Escaped space not handled
Closed this issue · 8 comments
STEPS TO REPRODUCE
$ node
> var stringArgv = require('string-argv');
undefined
> stringArgv('one\ one two')
EXPECTED RESULTS
[ 'one one', 'two' ]
ACTUAL RESULTS
[ 'one', 'one', 'two' ]
I'm not sure how to achieve this since 'one\ one two' === 'one one two'
I can think of two ways off the top of my head.
-
Giving '\ ' special treatment in your regex. i.e. a space is a space UNLESS it's preceded by a backslash.
-
A pre-processing step that places quotes around strings separated with '\ '.
In javascript there is a difference between one\ one
and one\\ one
the first one outputs one one
the second outputs one\ one
.
\
is a single character in a string, not 2.
It is not possible to differentiate the character ' '
and the character '\ '
in a regex.
If I do "\ ".indexOf("\\")
it returns -1, therefore, I cannot search for backslash as it is not present in the string.
If what you're asking is to support stringArgv('one\\ one two')
I'm afraid it falls out of scope for this project. This would be a specific use case.
Might I ask what is the exact use case for this request so I can better understand where it comes from.
I've written a library that uses child_process.spawn
which requires command line arguments to be presented as a list. This library also uses ssh2.exec
which requires a command line string.
I'd like the interface to the my functions that use these library routines to match and I've settled on a command line string as opposed to a list because it's simpler. This means I need to convert the command line string to a list before I call child_process.spawn
. This is what I'm using string-argv
to accomplish.
This isn't a deal-breaker for me. Your library works well as is (thanks!). My library simply doesn't support '\ '
. I filed this ticket because for completeness sake, I felt thatstring-argv
might want to support this.
https://nodejs.org/api/child_process.html#child_process_child_process_spawn_command_args_options
There is a String.raw() function in JS and in Node.
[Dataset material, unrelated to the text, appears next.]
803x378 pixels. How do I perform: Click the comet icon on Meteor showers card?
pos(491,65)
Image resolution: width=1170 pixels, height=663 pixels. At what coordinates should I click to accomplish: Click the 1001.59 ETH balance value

Could this help?
let str = String.raw`one\ one`
let str2 = 'one\ one'
console.log(str) // one\ one
console.log(str2) // one one
@juergba unfortunately String.raw
doesn't support \
character, it simply didn't escape the \
.
So in the this case it would be equivalent of doing const str = "one\\ one"
Unfortunately, the backslash space is exactly the same as a regular space in the string.
" ".charCodeAt(0) // 32
"\ ".charCodeAt(0) // 32
So most likely the orginal demand wanted to support "\\ "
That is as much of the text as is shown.